Bionote: Michael Bronski is an author, professor and independent scholar. He has been involved in gay liberation as a political organiser, journalist, writer, editor, publisher and theorist since 1969. His Queer History of the United States won the 2011 Lambda Literary Award for Best Nonfiction as well as the 2011 American Library Association Stonewall Israel Fishman Award for Best Non- Fiction. In 2003 his Pulp Friction: Uncovering the Golden Age of Gay Male Pulps won the Lambda Literary Award for "Best Anthology." His essays have appeared in over a hundred anthologies.

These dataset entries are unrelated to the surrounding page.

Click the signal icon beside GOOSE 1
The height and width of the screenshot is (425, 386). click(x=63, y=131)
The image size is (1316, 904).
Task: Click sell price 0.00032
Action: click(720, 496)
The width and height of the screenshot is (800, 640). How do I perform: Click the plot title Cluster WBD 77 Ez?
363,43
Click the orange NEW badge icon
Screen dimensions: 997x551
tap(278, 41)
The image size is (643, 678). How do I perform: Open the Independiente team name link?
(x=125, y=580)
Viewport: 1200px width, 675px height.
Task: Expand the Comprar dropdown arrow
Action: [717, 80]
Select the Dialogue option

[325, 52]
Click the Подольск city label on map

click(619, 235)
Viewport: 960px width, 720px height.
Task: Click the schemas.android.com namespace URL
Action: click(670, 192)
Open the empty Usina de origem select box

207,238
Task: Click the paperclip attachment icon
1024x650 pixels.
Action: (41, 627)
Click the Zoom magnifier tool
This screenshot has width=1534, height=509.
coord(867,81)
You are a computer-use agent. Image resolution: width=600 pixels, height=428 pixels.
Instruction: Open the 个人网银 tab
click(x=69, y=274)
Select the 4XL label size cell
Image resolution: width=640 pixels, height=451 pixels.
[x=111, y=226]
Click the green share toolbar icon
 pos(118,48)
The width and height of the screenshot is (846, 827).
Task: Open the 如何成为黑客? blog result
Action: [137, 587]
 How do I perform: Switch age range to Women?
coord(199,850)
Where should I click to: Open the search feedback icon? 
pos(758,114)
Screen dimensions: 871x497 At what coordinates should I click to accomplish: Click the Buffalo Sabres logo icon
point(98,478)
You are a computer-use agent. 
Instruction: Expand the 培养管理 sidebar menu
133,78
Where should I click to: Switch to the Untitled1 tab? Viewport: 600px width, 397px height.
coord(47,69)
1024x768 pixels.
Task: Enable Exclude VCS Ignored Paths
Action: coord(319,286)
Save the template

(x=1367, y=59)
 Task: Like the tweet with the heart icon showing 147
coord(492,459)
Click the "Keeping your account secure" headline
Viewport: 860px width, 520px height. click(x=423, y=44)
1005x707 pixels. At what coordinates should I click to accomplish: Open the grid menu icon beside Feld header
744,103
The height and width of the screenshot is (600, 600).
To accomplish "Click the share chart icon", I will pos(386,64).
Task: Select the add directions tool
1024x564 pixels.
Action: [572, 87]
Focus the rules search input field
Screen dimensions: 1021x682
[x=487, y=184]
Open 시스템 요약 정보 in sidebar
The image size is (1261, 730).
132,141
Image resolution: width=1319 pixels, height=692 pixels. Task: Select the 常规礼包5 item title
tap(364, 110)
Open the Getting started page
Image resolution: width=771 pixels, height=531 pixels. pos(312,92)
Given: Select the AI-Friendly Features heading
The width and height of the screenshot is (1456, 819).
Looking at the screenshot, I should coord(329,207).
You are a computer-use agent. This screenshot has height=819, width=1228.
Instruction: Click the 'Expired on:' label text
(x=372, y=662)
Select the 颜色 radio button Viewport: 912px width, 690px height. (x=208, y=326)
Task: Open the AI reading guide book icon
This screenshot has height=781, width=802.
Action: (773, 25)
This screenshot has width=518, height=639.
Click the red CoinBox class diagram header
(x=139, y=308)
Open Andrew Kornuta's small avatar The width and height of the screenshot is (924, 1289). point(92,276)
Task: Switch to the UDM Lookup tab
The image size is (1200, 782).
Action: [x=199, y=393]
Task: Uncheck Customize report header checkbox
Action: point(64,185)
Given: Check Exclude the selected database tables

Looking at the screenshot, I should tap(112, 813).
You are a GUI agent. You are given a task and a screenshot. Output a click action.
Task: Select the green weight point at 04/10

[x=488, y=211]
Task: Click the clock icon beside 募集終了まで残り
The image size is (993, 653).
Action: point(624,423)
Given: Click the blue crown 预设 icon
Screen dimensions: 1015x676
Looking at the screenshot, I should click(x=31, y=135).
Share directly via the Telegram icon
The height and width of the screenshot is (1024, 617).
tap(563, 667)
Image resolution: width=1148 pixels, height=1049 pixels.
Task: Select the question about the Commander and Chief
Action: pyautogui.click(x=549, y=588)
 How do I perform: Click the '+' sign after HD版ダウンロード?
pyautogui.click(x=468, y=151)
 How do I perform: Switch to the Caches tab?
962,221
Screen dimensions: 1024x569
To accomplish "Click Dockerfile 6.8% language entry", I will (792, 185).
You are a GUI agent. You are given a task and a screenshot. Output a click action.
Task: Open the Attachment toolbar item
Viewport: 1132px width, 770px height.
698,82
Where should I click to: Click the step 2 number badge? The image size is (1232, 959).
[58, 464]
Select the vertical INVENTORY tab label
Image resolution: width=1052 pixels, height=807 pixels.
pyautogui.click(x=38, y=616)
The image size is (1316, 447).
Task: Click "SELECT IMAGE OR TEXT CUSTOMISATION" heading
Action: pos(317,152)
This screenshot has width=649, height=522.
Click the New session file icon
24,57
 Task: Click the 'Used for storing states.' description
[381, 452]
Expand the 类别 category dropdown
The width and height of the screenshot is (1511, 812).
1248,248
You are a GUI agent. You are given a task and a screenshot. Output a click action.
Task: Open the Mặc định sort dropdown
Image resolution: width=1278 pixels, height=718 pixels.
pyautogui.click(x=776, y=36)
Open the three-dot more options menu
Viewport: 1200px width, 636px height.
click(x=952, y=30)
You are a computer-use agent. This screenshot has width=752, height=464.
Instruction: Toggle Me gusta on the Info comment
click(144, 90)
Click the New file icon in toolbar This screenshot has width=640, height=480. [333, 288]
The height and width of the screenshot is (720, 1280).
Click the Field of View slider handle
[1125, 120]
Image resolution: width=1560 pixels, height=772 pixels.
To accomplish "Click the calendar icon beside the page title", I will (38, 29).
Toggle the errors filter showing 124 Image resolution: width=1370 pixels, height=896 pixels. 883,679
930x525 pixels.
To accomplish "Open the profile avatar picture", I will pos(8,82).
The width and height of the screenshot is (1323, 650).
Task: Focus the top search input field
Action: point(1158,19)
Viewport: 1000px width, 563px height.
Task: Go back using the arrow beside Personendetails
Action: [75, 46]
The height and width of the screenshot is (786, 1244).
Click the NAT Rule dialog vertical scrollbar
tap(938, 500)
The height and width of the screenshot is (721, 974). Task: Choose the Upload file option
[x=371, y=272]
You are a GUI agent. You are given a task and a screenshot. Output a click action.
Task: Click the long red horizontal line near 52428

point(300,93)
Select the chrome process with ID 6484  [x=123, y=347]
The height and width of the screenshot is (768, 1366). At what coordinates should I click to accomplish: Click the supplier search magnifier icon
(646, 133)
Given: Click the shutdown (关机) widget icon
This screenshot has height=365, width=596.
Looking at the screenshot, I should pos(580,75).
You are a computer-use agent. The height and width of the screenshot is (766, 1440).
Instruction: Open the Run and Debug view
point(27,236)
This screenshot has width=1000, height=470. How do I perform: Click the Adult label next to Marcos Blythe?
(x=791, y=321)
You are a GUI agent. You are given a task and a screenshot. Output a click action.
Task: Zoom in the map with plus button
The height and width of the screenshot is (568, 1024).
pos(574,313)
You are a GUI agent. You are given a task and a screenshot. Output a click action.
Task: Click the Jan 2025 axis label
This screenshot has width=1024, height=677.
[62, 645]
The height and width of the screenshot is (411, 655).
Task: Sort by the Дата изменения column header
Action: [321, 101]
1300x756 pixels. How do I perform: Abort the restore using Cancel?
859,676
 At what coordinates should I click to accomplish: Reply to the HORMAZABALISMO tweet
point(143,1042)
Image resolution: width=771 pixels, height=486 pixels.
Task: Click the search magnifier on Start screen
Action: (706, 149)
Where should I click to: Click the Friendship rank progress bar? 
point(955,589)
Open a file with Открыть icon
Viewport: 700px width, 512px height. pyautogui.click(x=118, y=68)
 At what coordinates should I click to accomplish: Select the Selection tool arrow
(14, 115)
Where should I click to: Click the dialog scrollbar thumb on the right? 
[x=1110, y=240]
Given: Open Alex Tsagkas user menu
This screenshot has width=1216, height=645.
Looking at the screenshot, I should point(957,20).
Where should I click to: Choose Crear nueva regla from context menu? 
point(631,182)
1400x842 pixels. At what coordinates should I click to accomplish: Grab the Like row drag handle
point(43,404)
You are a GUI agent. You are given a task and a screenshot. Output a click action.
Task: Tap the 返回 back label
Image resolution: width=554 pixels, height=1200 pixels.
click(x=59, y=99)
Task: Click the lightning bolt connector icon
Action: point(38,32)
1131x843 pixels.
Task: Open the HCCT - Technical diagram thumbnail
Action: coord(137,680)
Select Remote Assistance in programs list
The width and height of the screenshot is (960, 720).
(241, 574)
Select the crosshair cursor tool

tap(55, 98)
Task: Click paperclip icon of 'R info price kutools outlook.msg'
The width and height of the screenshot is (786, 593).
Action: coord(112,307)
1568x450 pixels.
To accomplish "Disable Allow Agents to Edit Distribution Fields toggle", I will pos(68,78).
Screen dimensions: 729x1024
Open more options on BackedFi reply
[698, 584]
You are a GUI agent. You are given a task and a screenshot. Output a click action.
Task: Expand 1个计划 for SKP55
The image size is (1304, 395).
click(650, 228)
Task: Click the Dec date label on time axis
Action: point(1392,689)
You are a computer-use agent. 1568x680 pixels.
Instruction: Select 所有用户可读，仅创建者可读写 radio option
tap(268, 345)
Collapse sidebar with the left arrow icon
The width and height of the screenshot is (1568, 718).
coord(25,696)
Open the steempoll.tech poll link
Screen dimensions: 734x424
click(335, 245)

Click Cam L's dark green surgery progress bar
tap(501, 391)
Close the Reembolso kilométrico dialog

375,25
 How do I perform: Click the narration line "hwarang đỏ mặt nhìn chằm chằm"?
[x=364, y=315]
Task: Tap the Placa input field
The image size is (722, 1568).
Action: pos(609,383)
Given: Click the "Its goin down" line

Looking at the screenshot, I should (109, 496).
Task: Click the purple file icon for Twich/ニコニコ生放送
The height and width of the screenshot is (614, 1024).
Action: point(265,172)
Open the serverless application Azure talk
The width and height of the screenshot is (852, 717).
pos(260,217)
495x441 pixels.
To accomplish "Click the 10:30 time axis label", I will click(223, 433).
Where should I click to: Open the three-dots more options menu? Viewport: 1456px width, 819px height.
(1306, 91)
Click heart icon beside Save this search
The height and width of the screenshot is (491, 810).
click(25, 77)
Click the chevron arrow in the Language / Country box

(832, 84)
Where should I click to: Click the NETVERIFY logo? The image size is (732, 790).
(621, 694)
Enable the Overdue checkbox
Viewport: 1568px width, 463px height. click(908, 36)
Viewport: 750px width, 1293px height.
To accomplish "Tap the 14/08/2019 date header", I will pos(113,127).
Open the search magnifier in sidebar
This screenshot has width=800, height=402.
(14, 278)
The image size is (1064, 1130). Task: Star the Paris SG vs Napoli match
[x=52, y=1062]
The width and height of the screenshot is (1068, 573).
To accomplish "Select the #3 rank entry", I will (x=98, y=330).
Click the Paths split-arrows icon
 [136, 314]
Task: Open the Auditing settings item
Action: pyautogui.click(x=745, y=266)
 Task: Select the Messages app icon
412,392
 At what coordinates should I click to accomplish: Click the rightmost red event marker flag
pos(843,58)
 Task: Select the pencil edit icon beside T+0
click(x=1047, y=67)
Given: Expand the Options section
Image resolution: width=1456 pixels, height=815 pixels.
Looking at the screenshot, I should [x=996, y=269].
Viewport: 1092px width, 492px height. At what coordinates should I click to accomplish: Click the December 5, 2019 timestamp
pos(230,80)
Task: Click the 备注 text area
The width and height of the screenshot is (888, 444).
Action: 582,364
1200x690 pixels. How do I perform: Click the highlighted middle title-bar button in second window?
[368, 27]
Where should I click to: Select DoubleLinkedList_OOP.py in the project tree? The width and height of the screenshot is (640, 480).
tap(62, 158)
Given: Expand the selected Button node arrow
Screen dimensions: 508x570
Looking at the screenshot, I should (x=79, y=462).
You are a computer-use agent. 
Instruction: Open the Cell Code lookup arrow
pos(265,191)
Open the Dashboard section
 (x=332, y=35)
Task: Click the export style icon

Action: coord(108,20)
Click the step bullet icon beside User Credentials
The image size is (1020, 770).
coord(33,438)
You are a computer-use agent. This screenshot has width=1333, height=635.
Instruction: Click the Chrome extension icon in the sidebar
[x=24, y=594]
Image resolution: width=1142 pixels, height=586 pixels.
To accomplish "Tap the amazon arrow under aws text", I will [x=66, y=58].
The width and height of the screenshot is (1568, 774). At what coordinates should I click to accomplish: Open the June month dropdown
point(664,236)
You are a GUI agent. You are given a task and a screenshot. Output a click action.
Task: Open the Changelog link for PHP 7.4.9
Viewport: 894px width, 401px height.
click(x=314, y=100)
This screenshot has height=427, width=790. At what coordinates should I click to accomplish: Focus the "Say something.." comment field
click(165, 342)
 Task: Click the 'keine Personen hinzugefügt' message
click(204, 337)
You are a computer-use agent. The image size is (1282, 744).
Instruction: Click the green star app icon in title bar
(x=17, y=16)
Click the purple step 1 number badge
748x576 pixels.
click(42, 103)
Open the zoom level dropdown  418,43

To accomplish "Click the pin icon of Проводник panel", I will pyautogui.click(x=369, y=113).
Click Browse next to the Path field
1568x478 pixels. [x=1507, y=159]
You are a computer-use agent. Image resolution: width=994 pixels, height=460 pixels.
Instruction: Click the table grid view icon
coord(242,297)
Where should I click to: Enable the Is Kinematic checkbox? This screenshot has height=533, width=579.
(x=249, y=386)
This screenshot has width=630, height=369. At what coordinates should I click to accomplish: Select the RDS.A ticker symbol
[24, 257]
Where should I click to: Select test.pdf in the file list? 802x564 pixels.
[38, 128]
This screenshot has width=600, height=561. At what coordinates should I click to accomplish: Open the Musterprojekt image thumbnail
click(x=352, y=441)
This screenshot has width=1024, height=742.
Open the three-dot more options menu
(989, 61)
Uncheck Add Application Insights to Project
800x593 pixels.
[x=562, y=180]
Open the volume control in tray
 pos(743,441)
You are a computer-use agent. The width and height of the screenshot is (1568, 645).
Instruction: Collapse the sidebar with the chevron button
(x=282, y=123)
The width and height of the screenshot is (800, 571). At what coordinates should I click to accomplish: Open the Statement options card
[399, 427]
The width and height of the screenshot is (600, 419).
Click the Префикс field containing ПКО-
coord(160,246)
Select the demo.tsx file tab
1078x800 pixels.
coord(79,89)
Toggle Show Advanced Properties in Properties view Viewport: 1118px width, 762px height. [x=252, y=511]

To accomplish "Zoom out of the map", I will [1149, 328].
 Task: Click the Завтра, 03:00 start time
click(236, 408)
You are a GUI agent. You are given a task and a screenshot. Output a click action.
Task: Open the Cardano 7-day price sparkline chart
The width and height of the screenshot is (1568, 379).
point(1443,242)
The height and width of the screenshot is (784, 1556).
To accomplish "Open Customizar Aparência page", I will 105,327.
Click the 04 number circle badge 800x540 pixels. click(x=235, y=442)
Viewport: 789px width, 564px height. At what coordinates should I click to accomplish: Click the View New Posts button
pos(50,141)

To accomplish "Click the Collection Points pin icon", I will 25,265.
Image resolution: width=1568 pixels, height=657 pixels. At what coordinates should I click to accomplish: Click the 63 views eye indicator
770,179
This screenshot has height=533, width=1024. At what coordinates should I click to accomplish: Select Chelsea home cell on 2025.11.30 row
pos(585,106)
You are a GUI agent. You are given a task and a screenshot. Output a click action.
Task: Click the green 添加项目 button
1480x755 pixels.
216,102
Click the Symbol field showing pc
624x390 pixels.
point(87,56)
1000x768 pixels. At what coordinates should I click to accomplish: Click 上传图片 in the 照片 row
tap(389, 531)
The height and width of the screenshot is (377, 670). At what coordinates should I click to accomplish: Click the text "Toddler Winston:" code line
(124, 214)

In 1999 he won the Martin Duberman Fellowship from the Center for Lesbian and Gay Studies at City University of New York, and the prestigious Stonewall Award from the Anderson Foundation that same year. He is the editor for the "Queer Ideas" and "Queer Action" series at Beacon Press. His last two books are – You Can Tell Just By Looking: And 20 Other Myths about LGBT Life and People (coauthored with Ann Pellegrini and Michael Amico) and Considering Hate: Violence, Goodness, and Justice in American Culture and Politics (coauthored with Kay Whitlock) – were both nominated for Lambda Literary awards. His A Queer History of the United States for Young People was published in 2019. He is currently at work on The World Turned Upside Down: The Queerness of Children's Literature.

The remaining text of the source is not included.